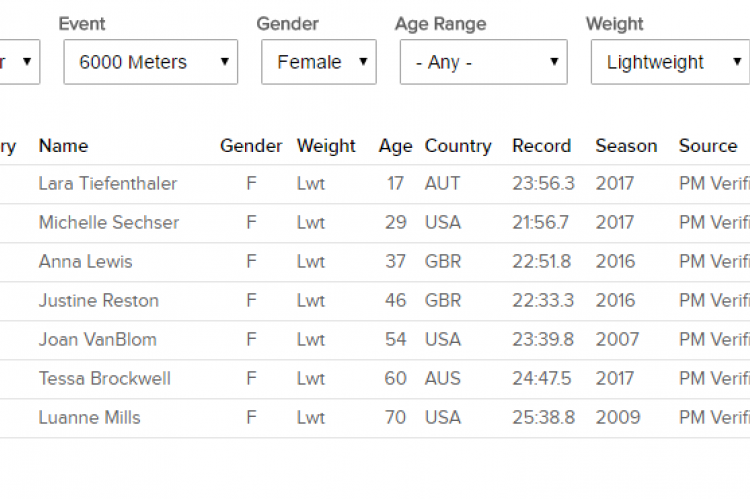750x499 pixels.
Task: Click the Season column header
Action: pyautogui.click(x=626, y=146)

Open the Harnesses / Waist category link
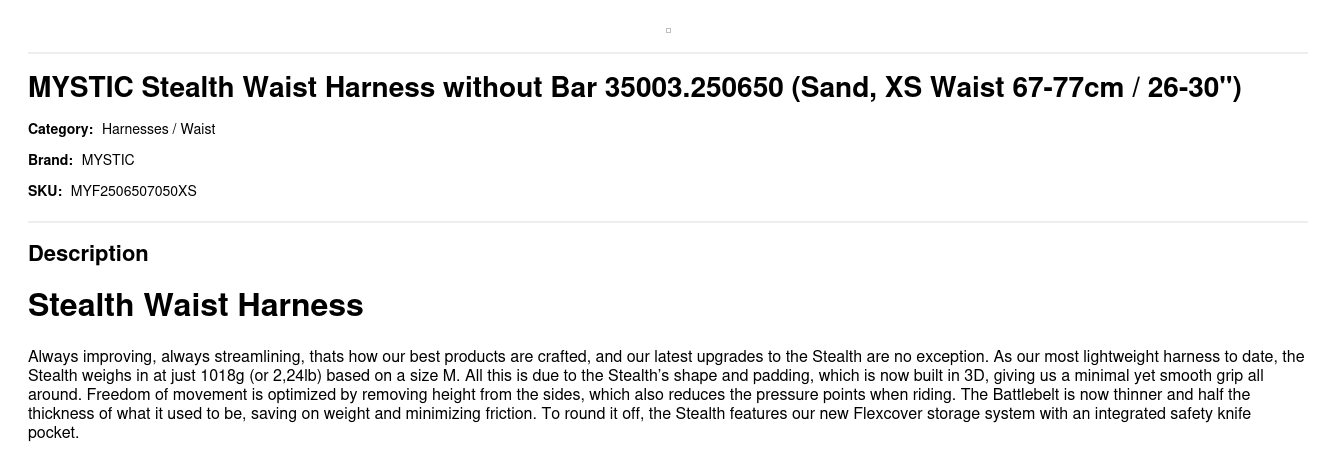pos(158,129)
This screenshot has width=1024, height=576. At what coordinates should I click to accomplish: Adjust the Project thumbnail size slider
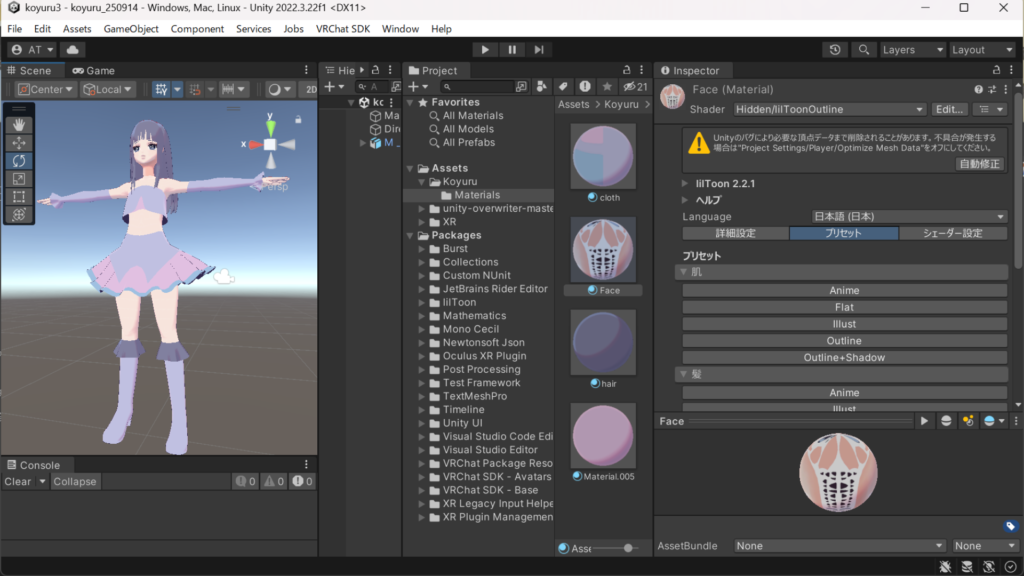(x=628, y=548)
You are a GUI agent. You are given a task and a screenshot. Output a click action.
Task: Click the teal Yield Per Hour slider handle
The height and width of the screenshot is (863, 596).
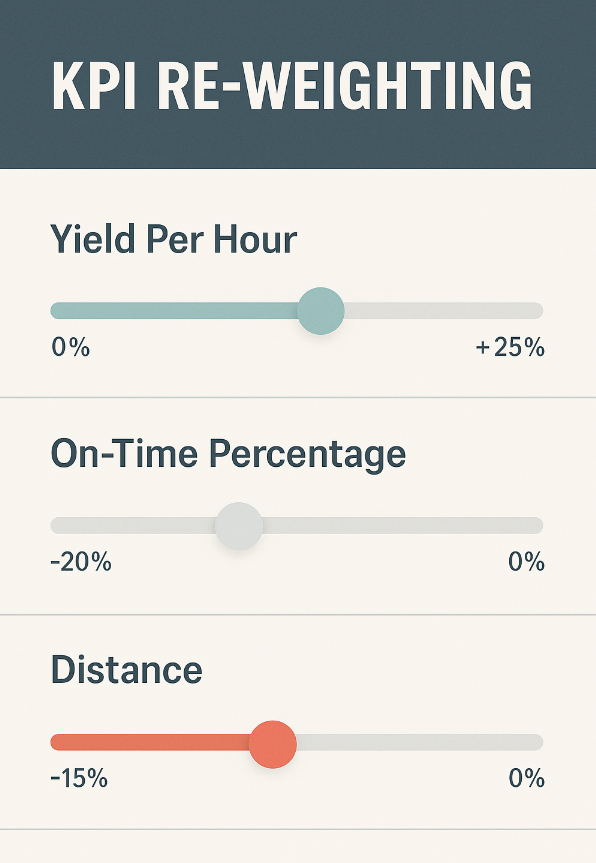[x=321, y=311]
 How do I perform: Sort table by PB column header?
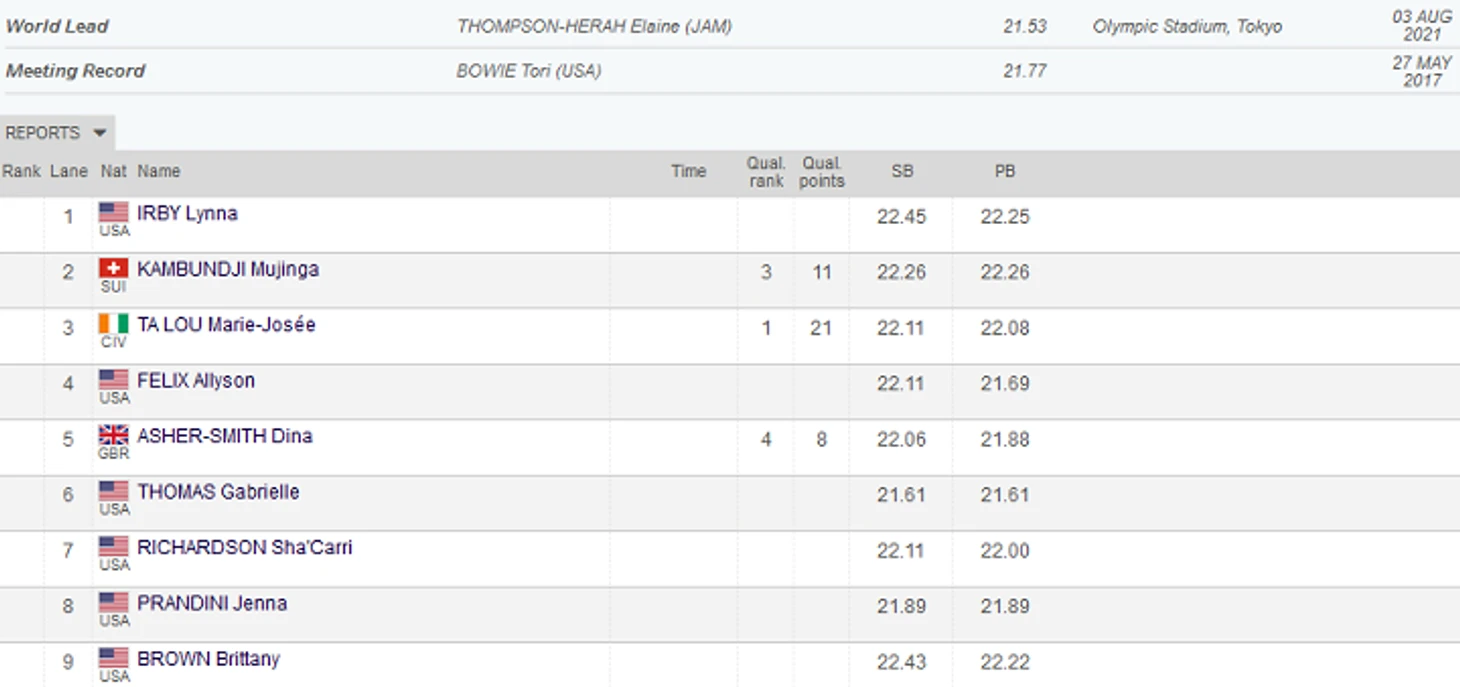(1005, 171)
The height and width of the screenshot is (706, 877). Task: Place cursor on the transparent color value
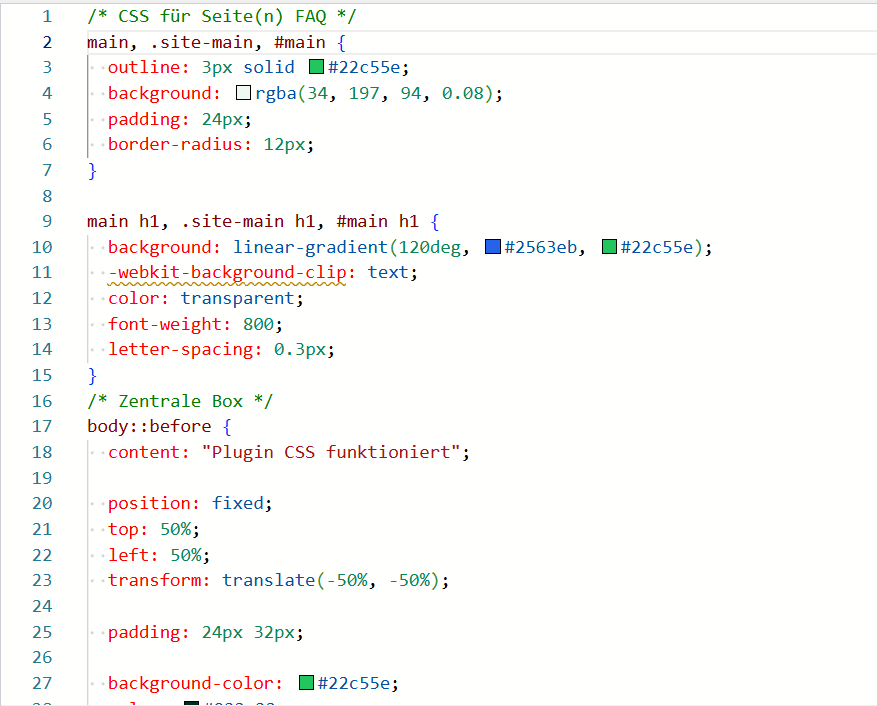(x=241, y=298)
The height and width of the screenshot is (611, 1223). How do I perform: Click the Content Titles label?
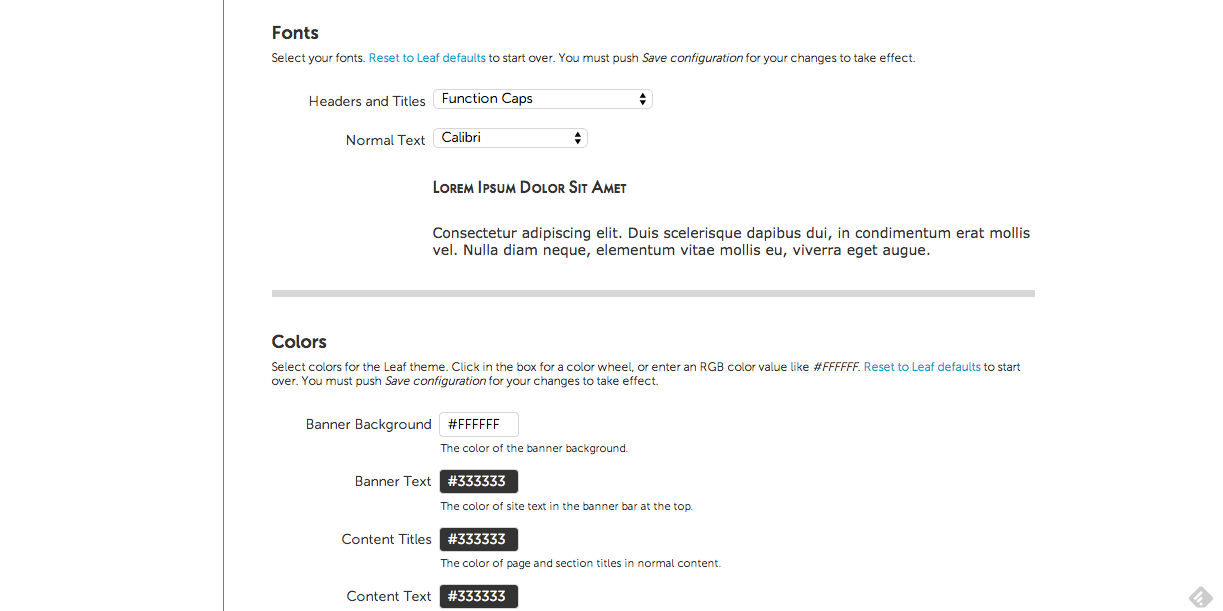pos(386,539)
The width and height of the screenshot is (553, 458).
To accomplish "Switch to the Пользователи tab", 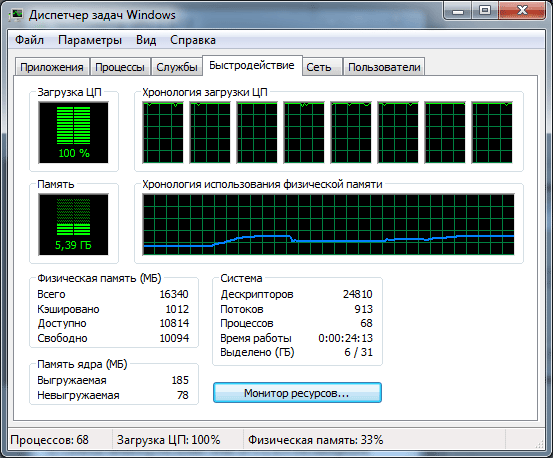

· · · ·

> **Exercise directions**
Your output should be exactly the lines of the records above from the one with "This screenshot has" through the last, both ends included, with pictures excluded.

> **Completed exercise**
This screenshot has width=1024, height=576. At what coordinates should I click to accomplish: Adjust the Project thumbnail size slider
(x=628, y=548)
You are a GUI agent. You are given a task and a screenshot. Output a click action.
Task: Click the teal Yield Per Hour slider handle
The height and width of the screenshot is (863, 596).
[x=321, y=311]
 How do I perform: Sort table by PB column header?
(1005, 171)
The height and width of the screenshot is (706, 877). Task: Place cursor on the transparent color value
(x=241, y=298)
The height and width of the screenshot is (611, 1223). How do I perform: Click the Content Titles label?
pos(386,539)
The width and height of the screenshot is (553, 458).
To accomplish "Switch to the Пользователи tab", 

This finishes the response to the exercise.